Его путь – это путь одиночки, яростный протест против серости и беспамятства «советской ночи», яркие вспышки творчества, озарившие послевоенный Ленинград. «Неистовый скальд», он появился из тьмы пустой Канонерки – и ушёл во тьму, куда-то в сторону моря…
Данила Давыдов. Послесловие
Провал в поэтической истории России середины минувшего века не был абсолютен. «Когда мы говорим о десятилетиях культурного провала, об отсутствии поэзии, нельзя забывать об условности высказывания. Люди жили, писали, вдохновляя окружающих своим упорством. Какие-то цепочки, от мастера к мастеру, не прерывались, и только этим путём что-то дошло до нас…» (Михаил Айзенберг)
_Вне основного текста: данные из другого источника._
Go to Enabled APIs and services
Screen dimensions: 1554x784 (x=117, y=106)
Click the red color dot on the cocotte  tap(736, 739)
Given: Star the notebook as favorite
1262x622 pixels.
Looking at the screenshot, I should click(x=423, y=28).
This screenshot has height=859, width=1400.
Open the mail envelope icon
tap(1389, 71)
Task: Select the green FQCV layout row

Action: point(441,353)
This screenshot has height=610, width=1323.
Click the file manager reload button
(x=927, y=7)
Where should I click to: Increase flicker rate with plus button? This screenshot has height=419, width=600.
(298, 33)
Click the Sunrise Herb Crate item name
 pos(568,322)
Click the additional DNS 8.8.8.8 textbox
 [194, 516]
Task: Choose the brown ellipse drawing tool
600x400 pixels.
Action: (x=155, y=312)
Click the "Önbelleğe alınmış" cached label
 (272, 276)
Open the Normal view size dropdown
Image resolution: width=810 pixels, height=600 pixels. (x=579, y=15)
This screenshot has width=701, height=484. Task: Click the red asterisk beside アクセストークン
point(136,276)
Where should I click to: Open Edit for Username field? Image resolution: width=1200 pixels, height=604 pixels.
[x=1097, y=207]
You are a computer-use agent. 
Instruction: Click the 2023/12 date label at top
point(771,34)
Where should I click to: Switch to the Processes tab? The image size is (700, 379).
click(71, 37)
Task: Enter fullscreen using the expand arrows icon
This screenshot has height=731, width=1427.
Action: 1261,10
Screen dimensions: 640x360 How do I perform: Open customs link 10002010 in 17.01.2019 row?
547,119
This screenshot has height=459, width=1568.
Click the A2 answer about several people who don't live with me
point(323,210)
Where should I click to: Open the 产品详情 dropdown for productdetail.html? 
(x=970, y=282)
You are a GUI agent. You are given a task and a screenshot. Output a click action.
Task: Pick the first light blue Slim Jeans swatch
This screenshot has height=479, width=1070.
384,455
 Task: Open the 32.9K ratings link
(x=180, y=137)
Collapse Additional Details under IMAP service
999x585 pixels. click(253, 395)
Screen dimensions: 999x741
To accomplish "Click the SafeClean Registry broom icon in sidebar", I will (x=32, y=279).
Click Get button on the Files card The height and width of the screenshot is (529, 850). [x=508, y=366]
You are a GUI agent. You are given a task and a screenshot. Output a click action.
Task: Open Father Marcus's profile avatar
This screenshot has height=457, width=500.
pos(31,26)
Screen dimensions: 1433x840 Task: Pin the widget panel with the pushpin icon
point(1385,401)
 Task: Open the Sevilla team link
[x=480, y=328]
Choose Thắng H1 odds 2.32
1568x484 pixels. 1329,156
Фигуры-медиаторы, как очевидные (Ахматова для «сирот», Кручёных для Владимира Казакова, Евгений Кропивницкий и Ян Сатуновский для «младших» лианозовцев, Заболоцкий и Пастернак), так и потаённые (Георгий Оболдуев, Игорь Бахтерев, Ксения Некрасова) представляли собой необходимую связь молодых поэтов с «историческими» модернизмом и авангардом, но связь эта подчас воспринимается как сугубо учительная. Кроме того, потаённость, невключённость в общепризнанный (и оттого усреднённый) архив поэтической классики нескольких «промежуточных» фигур, соединивших самим своим существованием разорванные времена, подчас мешает нам говорить о полноценном диалоге поколений.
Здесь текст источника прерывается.